§ **TO BE DONE**
Edit the items below so that every "Downvote" becomes "Upvote", keeping everything else the same.
● ● ● ● ● ● ●
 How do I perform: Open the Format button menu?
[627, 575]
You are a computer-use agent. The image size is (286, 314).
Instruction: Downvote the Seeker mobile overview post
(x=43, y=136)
● ● ● ● ● ● ●
§ **FULL ANSWER**
 How do I perform: Open the Format button menu?
[627, 575]
You are a computer-use agent. The image size is (286, 314).
Instruction: Upvote the Seeker mobile overview post
(x=43, y=136)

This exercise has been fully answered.